*** Texte retenu

Au devis en ligne succède éventuellement la signature d’un contrat directement sur le web pour des secteurs comme l’assurance-santé. Mais quid de l’aspect juridique de ce passage à l’acte ?

Dans notre dossier sur le Devis en ligne dans le domaine de l’assurance-santé, nous avons été confrontés aux questions sur un possible avenir en mode « tout en ligne ». L’outil de devis en ligne est presque devenu une obligation car il apporte une réactivité bienvenue dans un cadre très concurrentiel.

Toutefois, la signature du contrat lui-même représente un autre défi. Au-delà de la dimension technique, cette problématique a également une composante juridique et administrative importante.

******

▸ **Consignes**:
**A.** Indiquez si chacune des affirmations suivantes concorde avec le texte sur la signature de contrats d'assurance-santé en ligne, en répondant par oui ou par non et en citant les mots décisifs du texte. (i) L'outil de devis en ligne y est présenté comme presque obligatoire. (ii) La signature du contrat y est présentée comme un enjeu purement technique. (iii) Le devis en ligne y est toujours suivi d'une signature sur le web.
**B.** Relevez toutes les dimensions que le texte sur la signature de contrats d'assurance-santé en ligne attribue à la problématique de la signature du contrat.
**C.** Poursuivez le texte sur la signature de contrats d'assurance-santé en ligne à partir de sa dernière phrase.
Les lignes n'entrent pas en jeu dans cet exercice.

*** Liste des données

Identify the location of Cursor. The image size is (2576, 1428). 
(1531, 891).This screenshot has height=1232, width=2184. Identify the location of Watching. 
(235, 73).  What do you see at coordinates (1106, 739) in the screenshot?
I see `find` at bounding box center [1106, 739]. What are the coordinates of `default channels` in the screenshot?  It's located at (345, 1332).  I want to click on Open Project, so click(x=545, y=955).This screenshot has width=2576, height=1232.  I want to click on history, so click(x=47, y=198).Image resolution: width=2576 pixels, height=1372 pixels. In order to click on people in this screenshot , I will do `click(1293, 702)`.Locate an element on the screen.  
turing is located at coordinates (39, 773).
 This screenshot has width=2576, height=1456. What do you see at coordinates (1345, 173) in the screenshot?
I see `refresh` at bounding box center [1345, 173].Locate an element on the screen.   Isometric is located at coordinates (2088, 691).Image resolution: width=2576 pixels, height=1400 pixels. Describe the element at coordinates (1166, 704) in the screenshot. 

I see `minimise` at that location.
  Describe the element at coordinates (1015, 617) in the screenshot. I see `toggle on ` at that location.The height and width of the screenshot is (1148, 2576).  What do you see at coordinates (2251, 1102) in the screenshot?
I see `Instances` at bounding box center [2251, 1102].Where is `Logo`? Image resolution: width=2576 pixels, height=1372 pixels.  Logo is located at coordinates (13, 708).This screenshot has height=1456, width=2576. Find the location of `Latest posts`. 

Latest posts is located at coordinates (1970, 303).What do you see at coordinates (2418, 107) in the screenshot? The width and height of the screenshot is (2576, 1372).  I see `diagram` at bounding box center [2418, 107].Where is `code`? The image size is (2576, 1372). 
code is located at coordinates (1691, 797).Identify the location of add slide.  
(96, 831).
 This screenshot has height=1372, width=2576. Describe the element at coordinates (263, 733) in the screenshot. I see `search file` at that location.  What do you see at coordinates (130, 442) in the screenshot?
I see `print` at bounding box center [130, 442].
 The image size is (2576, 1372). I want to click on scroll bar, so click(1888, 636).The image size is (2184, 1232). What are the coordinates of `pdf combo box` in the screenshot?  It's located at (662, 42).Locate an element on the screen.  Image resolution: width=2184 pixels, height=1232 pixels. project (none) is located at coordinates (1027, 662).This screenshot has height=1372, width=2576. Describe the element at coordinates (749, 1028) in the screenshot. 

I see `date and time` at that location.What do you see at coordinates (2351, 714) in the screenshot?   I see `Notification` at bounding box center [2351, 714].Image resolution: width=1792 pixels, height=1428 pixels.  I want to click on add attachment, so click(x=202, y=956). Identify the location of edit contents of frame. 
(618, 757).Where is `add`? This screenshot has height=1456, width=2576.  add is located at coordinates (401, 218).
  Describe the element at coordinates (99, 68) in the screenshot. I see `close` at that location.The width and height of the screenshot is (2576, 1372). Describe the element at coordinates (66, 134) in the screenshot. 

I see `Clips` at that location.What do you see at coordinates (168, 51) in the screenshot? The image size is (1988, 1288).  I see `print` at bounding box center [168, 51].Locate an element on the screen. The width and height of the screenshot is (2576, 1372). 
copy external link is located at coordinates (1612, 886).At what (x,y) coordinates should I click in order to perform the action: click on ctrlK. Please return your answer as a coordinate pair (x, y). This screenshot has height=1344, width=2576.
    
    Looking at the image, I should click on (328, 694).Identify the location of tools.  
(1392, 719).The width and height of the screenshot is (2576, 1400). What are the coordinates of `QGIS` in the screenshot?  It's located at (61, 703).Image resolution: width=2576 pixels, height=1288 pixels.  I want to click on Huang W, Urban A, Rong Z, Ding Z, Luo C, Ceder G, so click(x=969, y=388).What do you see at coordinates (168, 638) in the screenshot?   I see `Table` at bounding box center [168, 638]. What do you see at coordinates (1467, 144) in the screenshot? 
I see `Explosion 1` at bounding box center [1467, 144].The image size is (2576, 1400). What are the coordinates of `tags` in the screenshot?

******

▸ **Réponses**:
**A.**
(i) Oui : « L’outil de devis en ligne est presque devenu une obligation ».
(ii) Non : « Au-delà de la dimension technique, cette problématique a également une composante juridique et administrative importante ».
(iii) Non : « Au devis en ligne succède éventuellement la signature d’un contrat directement sur le web ».

**B.** technique, juridique, administrative

**C.**
En France, la signature électronique, cryptographique, garantie l’identité du signataire a la même valeur juridique que son équivalent manuscrit depuis la loi du 13 mars 2000, qui transpose une directive européenne. Bien entendu, pour une entreprise souhaitant bénéficier de la « présomption de fiabilité » de ce procédé, il est déjà obligatoire d’avoir une certification de son dispositif de génération de signature numérique. Il existe de-ci de-là des logiciels promettant la signature de document sur Internet, mais dont la valeur juridique n’est pas reconnue.

Après plus d’une décennie d’existence, la signature en ligne n’est pas encore parfaitement déployée. De facto, l’internaute est souvent habitué à apposer sa signature sur des contrats divers, même s’il n’a pas toujours forcément conscience que c’est de ceci dont il s’agit, en cochant un « J’ai lu et j’accepte [les conditions ….] ».

Freins et avantages

Toutefois, quand on en vient à des sujets comme l’assurance-santé, le débat prend une autre dimension. Comme le fait remarquer Jacques Soumeillan, PDG de Caméléon Software : « Quand il s’agit de signer, il est bien normal d’avoir envie d’être rassuré ». La force d’Internet se situerait donc plutôt dans la capacité à libérer du temps pour que les conseillers puissent s’occuper au mieux de ce moment stratégique de la signature – lors d’une véritable rencontre.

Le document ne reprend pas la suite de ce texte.